- **Tareas**
1. Transcribe del texto sobre Chiloé todo lo que va desde "Muchas veces, para" hasta "de esa región.".
2. Según el texto sobre Chiloé, ¿con cuántas comunas cuenta el archipiélago?
3. Escribe la continuación del texto sobre el viaje a Chiloé a partir de su última oración.

Muchas veces, para referirnos a un chileno, decimos chilote; un error, ya que ese es el gentilicio de los habitantes de Chiloé / La segunda isla más grande de Sudamérica, después de Tierra del Fuego, guarda tesoros a descubrir en un viaje a las raíces de esa región.

El viaje apuntaba a ser novedoso, si no extraño, porque a partir de los nombres que se presentaban en el programa, no era lo más común. Chiloé, Chile, un archipiélago conformado por alrededor de 44 islas y la cifra no es precisa porque algunas de ellas aparecen y desaparecen según los caprichos de las mareas.

De todas ellas, la isla Grande de Chiloé es la segunda más extensa de Sudamérica, ya que la primera es Tierra del Fuego.

El archipiélago pertenece a la provincia del mismo nombre, Chiloé, en la región de los lagos, y cuenta con 10 comunas. Y aquí viene lo de los nombres con extraños sonidos y evidente raigambre aborigen: Ancud, Dalcahue, Chonchi, Queilén, Quemchi, Quinchao, Curaco de Vélez, Puqueldón, Quellón y Castro, la capital, la única que no haría falta anotar para no olvidar su nombre.

No es fácil llegar, pero el viaje bien vale la pena, como se podrá ver más adelante. El periplo comienza en el aeropuerto Ingeniero Taravella, de Córdoba, desde donde LAN lo deposita en Santiago de Chile. Desde allí, se continúa vuelo hacia Puerto Montt.

Una vez arribado, un vehículo lo transporta hasta el embarcadero de los ferry que cruzan de manera permanente hasta la isla de Chiloé. Esta parte del viaje también tiene su encanto, sobre todo para los mediterráneos que no estamos acostumbrados a estas raras combinaciones de aire, tierra y mar.

En total, el viaje desde Puerto Montt hasta el hotel, cerca de Castro, en la bahía Refugio, dura alrededor de 2.45 / 3 horas.

El arribo se produce cuando la noche ya se ha hecho presente, por lo que no es posible divisar en detalles el paisaje circundante. Mejor, para que al despertar las primeras visiones le ganen por goleada al jet lag o al cansancio del viaje.

- **Filas de datos**
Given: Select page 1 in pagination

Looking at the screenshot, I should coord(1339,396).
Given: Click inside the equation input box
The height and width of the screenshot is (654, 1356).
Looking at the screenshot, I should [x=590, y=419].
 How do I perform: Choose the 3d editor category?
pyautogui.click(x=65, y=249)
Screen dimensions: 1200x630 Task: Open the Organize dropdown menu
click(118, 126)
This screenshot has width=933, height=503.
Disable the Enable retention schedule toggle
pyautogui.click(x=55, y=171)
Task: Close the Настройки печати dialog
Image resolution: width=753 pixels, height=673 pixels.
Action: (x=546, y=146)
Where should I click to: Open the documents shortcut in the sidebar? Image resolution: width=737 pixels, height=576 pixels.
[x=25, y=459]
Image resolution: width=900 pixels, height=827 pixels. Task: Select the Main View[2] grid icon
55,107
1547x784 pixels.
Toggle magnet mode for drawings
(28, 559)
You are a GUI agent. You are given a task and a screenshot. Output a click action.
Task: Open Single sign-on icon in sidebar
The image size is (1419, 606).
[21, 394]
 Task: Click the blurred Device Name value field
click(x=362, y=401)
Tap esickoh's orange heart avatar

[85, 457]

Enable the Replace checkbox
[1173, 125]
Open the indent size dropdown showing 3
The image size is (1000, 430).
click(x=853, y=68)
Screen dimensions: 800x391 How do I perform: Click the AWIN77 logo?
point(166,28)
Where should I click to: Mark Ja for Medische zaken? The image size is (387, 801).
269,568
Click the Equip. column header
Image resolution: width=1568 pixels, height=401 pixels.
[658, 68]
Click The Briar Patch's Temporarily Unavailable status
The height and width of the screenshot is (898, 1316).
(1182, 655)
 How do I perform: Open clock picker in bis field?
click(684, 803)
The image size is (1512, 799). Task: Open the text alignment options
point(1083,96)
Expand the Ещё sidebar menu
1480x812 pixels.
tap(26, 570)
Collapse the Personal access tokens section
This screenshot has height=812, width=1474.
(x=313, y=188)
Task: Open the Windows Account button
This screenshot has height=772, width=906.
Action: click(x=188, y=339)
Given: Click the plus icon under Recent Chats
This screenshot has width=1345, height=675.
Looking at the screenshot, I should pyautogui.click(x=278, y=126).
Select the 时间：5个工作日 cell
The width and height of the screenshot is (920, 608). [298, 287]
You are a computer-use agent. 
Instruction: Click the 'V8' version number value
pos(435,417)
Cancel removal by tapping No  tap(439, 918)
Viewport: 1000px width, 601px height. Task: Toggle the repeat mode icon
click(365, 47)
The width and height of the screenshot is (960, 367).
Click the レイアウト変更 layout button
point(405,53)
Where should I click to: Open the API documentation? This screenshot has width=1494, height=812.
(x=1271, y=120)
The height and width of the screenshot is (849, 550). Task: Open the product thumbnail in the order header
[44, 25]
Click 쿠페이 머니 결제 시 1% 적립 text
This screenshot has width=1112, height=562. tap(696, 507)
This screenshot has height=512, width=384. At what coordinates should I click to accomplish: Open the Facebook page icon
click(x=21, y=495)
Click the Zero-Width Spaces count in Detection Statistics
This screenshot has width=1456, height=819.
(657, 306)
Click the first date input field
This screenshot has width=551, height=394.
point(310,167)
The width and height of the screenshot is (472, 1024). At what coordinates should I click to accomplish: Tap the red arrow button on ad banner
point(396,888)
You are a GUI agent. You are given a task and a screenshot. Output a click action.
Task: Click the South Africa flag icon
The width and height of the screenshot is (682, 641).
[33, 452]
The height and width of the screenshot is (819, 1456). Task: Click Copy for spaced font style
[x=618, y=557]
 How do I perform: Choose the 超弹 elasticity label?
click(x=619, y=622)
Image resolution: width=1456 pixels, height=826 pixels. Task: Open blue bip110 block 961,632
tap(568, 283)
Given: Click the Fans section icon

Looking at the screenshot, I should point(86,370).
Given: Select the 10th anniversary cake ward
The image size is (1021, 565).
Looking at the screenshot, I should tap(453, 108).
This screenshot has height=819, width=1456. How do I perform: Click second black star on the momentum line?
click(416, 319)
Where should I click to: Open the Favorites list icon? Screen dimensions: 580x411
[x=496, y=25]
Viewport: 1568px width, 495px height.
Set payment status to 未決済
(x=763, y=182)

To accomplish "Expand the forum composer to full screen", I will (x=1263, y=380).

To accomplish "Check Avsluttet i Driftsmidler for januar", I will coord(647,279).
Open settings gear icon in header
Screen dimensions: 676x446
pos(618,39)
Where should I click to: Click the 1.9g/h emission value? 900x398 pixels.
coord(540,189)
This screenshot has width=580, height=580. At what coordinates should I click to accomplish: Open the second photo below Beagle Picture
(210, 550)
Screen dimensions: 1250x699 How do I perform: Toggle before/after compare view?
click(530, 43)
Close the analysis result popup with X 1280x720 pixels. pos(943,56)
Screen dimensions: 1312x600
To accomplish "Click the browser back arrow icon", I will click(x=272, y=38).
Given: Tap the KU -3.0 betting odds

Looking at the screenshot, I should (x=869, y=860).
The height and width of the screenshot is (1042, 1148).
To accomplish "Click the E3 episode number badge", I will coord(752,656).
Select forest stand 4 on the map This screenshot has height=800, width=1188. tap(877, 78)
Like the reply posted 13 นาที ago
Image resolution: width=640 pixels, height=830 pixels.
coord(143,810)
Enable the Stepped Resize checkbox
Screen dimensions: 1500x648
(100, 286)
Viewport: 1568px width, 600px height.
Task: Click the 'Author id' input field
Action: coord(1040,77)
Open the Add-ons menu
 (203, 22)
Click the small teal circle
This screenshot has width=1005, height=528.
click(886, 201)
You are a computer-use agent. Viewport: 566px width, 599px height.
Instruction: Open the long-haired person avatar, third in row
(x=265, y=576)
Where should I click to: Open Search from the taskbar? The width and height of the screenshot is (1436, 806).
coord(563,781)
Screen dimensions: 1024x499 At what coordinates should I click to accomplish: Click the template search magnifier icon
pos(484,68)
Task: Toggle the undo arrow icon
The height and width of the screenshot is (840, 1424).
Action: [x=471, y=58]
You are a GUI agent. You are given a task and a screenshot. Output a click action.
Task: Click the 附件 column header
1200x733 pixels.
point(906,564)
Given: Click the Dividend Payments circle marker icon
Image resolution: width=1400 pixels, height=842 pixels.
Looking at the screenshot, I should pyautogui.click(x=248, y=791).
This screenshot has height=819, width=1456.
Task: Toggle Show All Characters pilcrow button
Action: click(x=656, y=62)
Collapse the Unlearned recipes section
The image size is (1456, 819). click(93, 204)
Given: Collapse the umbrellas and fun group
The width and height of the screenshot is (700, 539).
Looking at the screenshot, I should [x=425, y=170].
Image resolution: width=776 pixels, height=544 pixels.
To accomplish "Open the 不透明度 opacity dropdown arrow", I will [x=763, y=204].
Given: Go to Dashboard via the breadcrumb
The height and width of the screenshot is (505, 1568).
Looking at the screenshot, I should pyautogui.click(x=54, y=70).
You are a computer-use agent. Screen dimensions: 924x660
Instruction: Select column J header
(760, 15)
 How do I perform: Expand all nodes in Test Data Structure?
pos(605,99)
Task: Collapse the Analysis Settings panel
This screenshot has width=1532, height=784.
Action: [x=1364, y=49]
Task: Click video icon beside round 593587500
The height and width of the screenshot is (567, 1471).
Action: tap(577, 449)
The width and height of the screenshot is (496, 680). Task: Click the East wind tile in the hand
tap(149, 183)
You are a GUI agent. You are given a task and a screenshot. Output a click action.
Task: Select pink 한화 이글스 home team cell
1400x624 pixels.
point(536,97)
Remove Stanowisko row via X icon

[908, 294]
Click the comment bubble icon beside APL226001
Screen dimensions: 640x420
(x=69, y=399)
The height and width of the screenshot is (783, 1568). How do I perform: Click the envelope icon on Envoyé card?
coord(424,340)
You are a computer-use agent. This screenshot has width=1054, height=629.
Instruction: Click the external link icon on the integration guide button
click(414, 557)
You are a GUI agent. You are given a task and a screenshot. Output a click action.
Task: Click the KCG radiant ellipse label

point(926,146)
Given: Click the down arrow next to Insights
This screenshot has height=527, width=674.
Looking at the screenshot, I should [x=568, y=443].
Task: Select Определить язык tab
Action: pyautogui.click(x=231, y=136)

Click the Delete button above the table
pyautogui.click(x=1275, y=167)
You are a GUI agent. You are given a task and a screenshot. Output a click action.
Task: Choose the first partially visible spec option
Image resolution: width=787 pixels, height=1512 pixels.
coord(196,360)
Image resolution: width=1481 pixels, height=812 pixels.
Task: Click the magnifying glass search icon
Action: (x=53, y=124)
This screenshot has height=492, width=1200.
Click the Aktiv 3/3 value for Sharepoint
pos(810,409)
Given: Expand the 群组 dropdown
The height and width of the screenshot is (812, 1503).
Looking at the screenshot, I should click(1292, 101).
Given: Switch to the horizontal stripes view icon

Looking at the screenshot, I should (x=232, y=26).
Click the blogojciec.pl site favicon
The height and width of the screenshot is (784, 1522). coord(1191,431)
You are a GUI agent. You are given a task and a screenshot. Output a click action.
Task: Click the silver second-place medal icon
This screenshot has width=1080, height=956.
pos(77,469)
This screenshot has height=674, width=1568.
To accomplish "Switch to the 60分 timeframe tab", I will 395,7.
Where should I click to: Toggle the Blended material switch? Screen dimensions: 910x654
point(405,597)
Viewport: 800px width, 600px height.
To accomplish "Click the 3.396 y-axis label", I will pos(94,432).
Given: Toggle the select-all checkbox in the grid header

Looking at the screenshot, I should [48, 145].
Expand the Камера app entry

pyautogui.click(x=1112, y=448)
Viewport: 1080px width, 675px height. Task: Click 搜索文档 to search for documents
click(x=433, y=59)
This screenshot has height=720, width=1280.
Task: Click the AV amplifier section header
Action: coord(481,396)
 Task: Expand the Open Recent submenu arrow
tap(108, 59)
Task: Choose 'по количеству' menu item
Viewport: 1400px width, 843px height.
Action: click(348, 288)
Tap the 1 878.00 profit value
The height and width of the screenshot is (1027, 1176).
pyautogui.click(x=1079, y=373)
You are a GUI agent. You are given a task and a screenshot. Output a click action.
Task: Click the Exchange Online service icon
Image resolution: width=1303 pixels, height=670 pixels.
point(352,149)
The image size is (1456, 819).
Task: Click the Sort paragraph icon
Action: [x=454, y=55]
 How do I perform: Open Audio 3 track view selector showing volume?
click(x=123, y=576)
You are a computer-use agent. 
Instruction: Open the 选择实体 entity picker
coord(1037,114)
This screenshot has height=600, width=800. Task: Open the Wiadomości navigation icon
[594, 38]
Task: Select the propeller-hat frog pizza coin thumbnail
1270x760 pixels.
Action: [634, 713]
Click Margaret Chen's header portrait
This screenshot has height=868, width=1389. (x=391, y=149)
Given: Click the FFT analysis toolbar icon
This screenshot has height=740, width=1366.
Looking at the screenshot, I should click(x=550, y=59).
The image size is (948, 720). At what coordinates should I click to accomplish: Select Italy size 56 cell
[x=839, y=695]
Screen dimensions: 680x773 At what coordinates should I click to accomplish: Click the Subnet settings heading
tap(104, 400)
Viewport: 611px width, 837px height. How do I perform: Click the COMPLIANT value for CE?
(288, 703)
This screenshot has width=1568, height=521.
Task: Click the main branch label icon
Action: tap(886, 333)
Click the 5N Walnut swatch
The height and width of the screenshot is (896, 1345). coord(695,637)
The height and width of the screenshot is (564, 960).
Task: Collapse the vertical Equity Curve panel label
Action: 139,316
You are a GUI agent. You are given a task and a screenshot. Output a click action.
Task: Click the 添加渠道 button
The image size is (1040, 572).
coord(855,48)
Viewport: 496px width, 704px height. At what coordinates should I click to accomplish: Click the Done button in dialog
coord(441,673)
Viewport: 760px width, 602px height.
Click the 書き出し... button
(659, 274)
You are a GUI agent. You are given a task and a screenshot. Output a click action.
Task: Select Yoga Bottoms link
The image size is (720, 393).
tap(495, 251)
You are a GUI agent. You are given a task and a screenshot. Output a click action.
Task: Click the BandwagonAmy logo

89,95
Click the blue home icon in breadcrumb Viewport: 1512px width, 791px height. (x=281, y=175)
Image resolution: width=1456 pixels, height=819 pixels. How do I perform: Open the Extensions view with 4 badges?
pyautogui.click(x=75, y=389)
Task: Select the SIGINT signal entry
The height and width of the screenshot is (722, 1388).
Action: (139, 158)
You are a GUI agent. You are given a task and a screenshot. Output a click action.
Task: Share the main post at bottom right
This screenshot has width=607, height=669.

- **Respuestas**
1.
Muchas veces, para referirnos a un chileno, decimos chilote; un error, ya que ese es el gentilicio de los habitantes de Chiloé / La segunda isla más grande de Sudamérica, después de Tierra del Fuego, guarda tesoros a descubrir en un viaje a las raíces de esa región.

2. Cuenta con 10 comunas.

3.
El ingreso al hotel, que merece un relato distinto más adelante, permite ir “palpitando” lo que será la estadía. Una cena frugal, una copa de buen vino y a descansar.

Una recomendación: la cortina de la ventana de la habitación seguramente estará cerrada; ábrala, del todo y déjela así.

El despertar es apoteósico: el sol levantándose por la izquierda de la ventana ilumina un prado verde, en el que retozan y pastan ocho hermosos caballos, junto a la lengua de mar que ingresa en la bahía y allá, al fondo, como telón, las cumbres de la cordillera, algunas nevadas.

¿Qué es una postal? Sí, claro que lo es, pero para nada exagerada. Es lo que podrá ver cuando abra los ojos y mire por la ventana, sin levantarse de la cama; ahí, remoloneando entre las sábanas. Y entonces descubrirá lo que decíamos: ¡la “pucha” que vale la pena el viaje!

En las mansas aguas de la bahía, que parecen una pileta sin bañistas ni nadadores, descansa un barco, de colores vivos. Es el Williche, que pertenece al hotel Tierra Chiloé y en el que haremos una de las excursiones, quizá, la más recomendable.

Luego de una ducha reparadora, bajar a desayunar es otra experiencia mística: los panes, los jugos, las mermeladas, los omelette, las frutas, el café… y el comedor con vista a otro prado, un bosque y unas colinas. Aunque no den ganas de salir de ahí, hay que hacer el esfuerzo porque será recompensado.

Actividades

El personal del hotel lo pondrá en contacto con los guías y ellos le armarán el programa, según su gusto y deseos. Hay para elegir. Una opción es comenzar conociendo los alrededores del hotel, ya sea en bicicleta o a caballo, por los sectores de Pullao y sus humedales –uno de los 10 existentes en Chiloé–, San José y Quilquico. Este paseo también se puede hacer a pie.

Otra alternativa es un city tour a Castro, la capital de Chiloé, para conocer su patrimonio histórico y cultural. Aquí vale la aclaración: no pocas veces, al referirnos a algún habitante trasandino, decimos “chilote”. Pues sepa que no está refiriendo a un chileno, sino a un habitante de Chiloé; ellos son los chilotes.

Pero si hay una foto, una postal, una pintura, que distinguen a Chiloé y en particular a Castro, son los palafitos, viviendas de madera construidas sobre pilotes, generalmente en la costa. Y si decimos generalmente en la costa, es porque llama la atención justamente que haya palafitos en las zonas altas de la ciudad, lejos del mar.

La explicación es sencilla: se trata de una zona donde llueven alrededor de 300 milímetros al año, además de la cercanía del mar, por lo tanto, hay mucha humedad en los suelos. Ese tipo de construcción permite aislar la casa del terreno y la ventilación por debajo, lo cual la preserva de la humedad.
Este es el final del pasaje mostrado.